The message from Beyoncé to several African designers whose work she wore in South Africa is a simple and yet potentially life-changing two sentences of measured praise. In an Instagram post, she said, "Thank you to the talented African designers who kept me feeling fresh. Y’all go so hard. 🐝" No names were dropped but the world has worked overtime to figure out who could have dressed "the Queen". The most iconic dress she wore is undoubtedly the onstage attire which paid tribute to all 54 countries of the African continent but throughout her South African visit for the Global Citizen fundraiser, she rocked some high African couture. 7.1 Billion dollars was raised and will be used to eradicate poverty. It is an unbelievable feat but equally surreal was how young African designers were thrown into the spotlight.
Beyoncé wore a MmusoMaxwell blue and green short behind the tents of the Global Citizen festival. She also wore a Yhebe asymmetrical skirt as well as two outfits by Tongoro Studio. Peulh Vagabond's high-waisted pants and crop top also made it while Rich Mnisi's bold, pattern-heavy look was given a new life by the superstar. The Beyoncé effect should not be understated as in 2014, a geometric coat by South Africa's Kisua sold out immediately.

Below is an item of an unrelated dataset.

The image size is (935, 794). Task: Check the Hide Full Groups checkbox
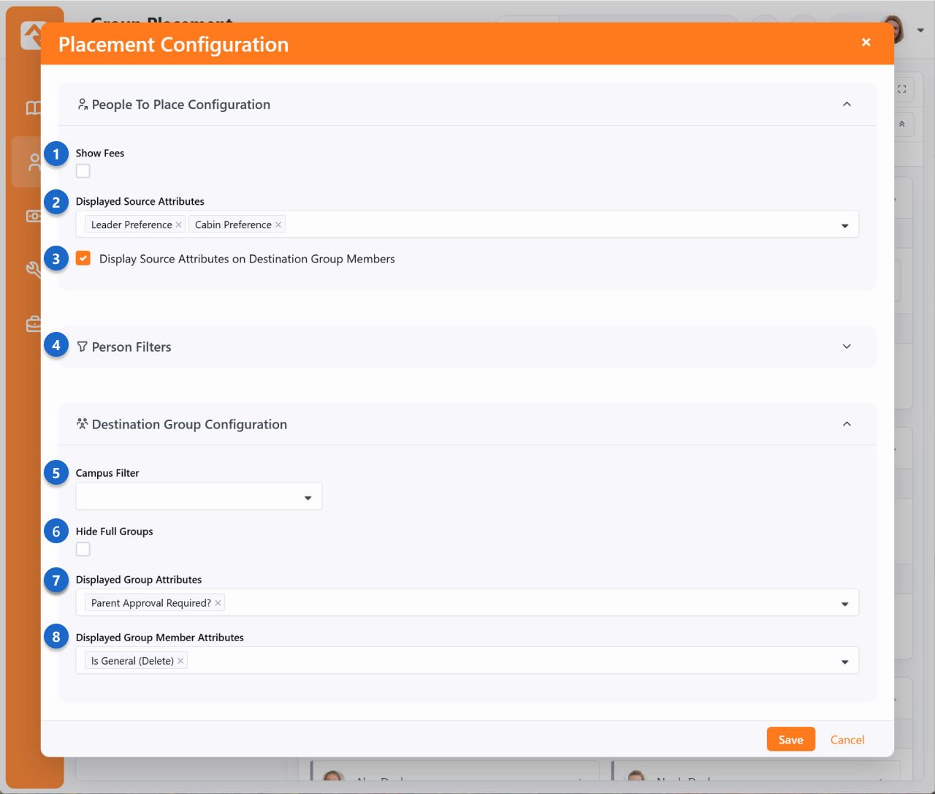[83, 549]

African designers have, of late, gained international respect with Lupita Nyong'o and Michelle Obama's consistent love for Maki Oh a public secret. So impressed was Michelle Obama by the brand that she invited Amaka Osakwa, the brains behind Maki Oh, to the White House when she was the first lady. However, a worrying trend has been in the failure of designers to capitalise on the publicity they get from being noticed. This is the time to leverage on the recognition and make money out of it.